## PROBLEM REQUIREMENTS
Search the listing below for the word "computer" and copy each line that holds it.

## THE DATA
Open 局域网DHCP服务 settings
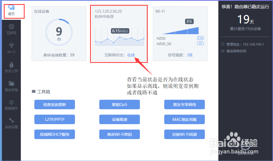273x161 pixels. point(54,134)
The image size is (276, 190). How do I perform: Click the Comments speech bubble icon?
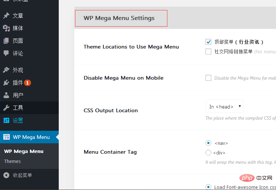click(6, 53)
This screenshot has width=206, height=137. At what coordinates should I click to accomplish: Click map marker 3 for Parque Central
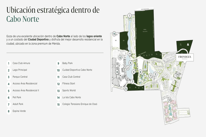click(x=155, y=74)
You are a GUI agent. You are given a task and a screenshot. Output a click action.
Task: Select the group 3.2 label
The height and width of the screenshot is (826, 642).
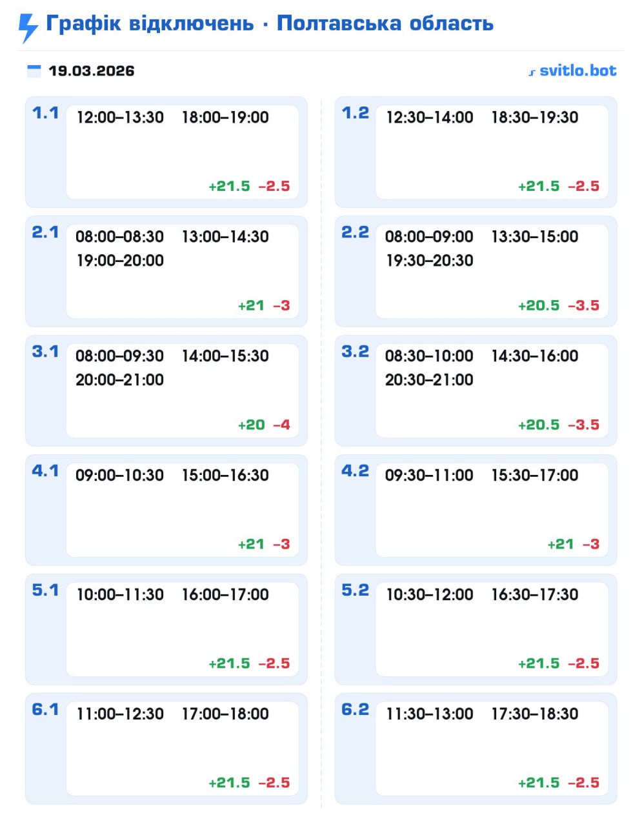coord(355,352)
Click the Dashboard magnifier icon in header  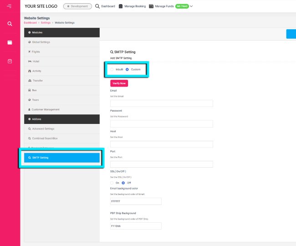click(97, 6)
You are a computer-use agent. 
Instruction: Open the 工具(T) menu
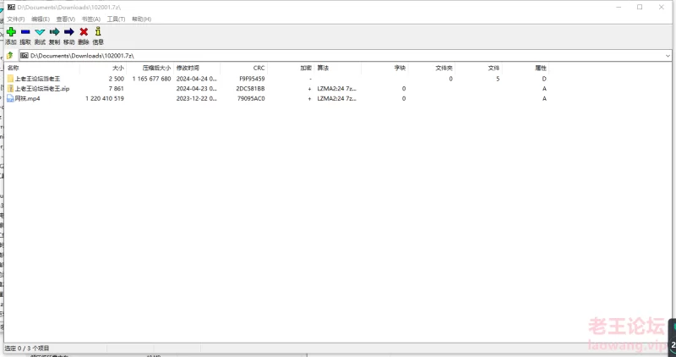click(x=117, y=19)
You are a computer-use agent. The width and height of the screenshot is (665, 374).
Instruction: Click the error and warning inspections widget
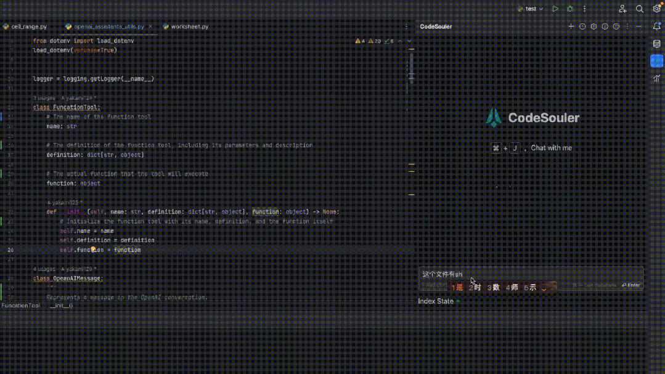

---

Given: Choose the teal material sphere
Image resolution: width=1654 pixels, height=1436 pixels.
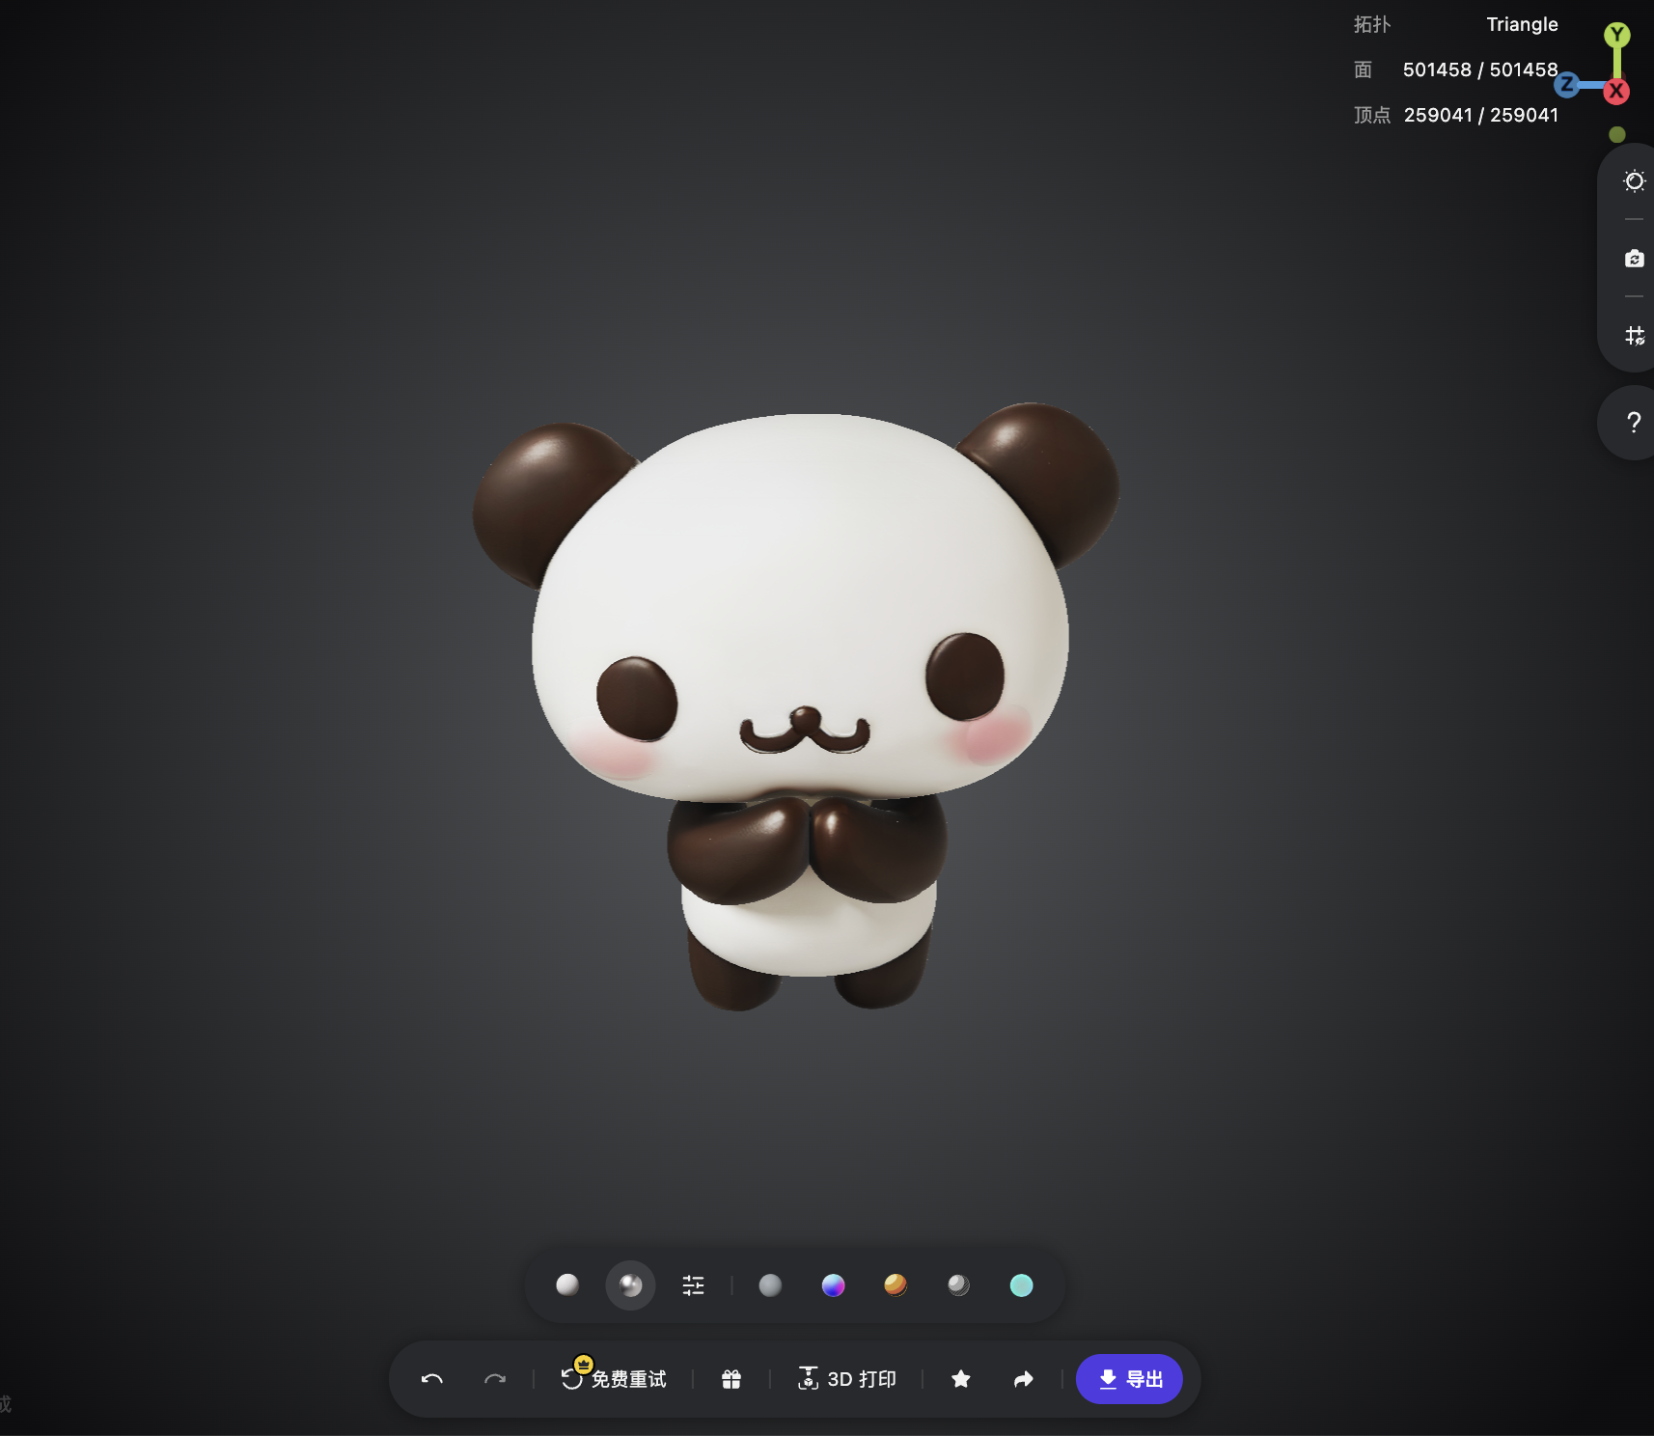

...

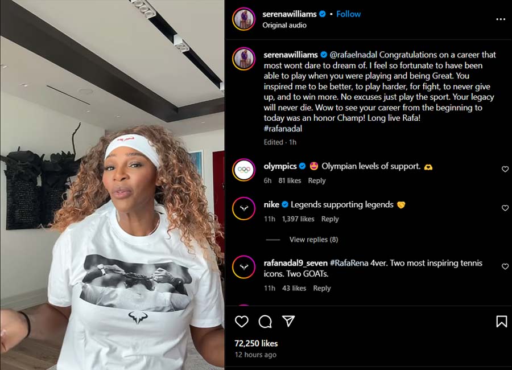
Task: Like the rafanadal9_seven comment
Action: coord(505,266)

## EXERCISE SOLUTION
You are a computer-use agent. 
You are a computer-use agent. The width and height of the screenshot is (665, 374).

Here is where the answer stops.